We want to make sure kids right across the country, irrespective of what family they’re born into, whether they’re in the centre of the city, in a regional centre or outback Australia, that they all get the support they need for their education.

Again, what a load of rubbish; what a lot of hollow words that was when we see what the minister actually did from that point in time—and that was to make it so much more difficult for so many of our regional students to be able to go on to tertiary education. The Prime Minister also said on 13 March 2008 in a speech she gave:

And I am announcing a new long-term goal for our post-secondary education system: guaranteed access to higher education or skills training for every young Australian with the talent and willingness to give it a go.

To me, that includes regional students—and I think it is about time this Prime Minister put her money where her words were and stood up and fixed this issue to make sure regional students can have fair and equitable access to tertiary education. If her response is, ‘That is fine; it is all taken into account by youth allowance,’ she simply has no understanding whatsoever of the impact of these changes on our rural and regional students.

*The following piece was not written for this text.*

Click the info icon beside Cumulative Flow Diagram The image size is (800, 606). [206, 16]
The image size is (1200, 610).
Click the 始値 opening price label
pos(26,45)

It is not fair. It is not right, and it is so easily fixable. The funding could come from the Education Investment Fund, which the coalition put forward as part of our policy during the election campaign—because we actually realised and understood how important it was for all regional students to have access to independent youth allowance as a pathway for them to be able to go on to tertiary education. To do anything less than to provide that fair and equitable access for regional students to my mind is an abrogation of the Prime Minister’s duty to the young people across this country.

I will be introducing in the chamber tomorrow a private senator’s bill which will require the equal treatment for students in inner regional zones with those in outer regional, remote and very remote areas—that is, that they all be able to undertake the gap year to qualify for independent youth allowance. It is a very simple bill: it is one line that gets inserted into the current legislation, and the Prime Minister could do this very simply. She needs to realise that the inequity that exists is no longer tenable. Around 55 per cent of metropolitan students go on to tertiary education. That is compared to only 33 per cent in the regional areas, and the evidence for that came out through our inquiry. We know that the disparity in those numbers, which is unacceptable, is caused by the financial difficulty and the financial burden that sits with these students and their families simply because they have no choice but to relocate.

I would hope that my good colleagues in this chamber on the crossbenches—the Greens, the Independent and the Family First senator—would see their way clear to support this bill. It is so important for thousands of regional students right across the country that this bill be passed. We should not even be in the position of having to bring a private senator’s bill into this chamber to put a focus on this issue. It is simply appalling that the government do not realise the impact on our regional students, and on their families, that precludes them from going on to tertiary education. This is supposed to be the land of equal opportunity. The Labor government and the Prime Minister, Julia Gillard, have the opportunity now to stand up and say: ‘It is the land of equal opportunity. We are going to give regional students equal access to all of those opportunities. We are going to fix the legislation.’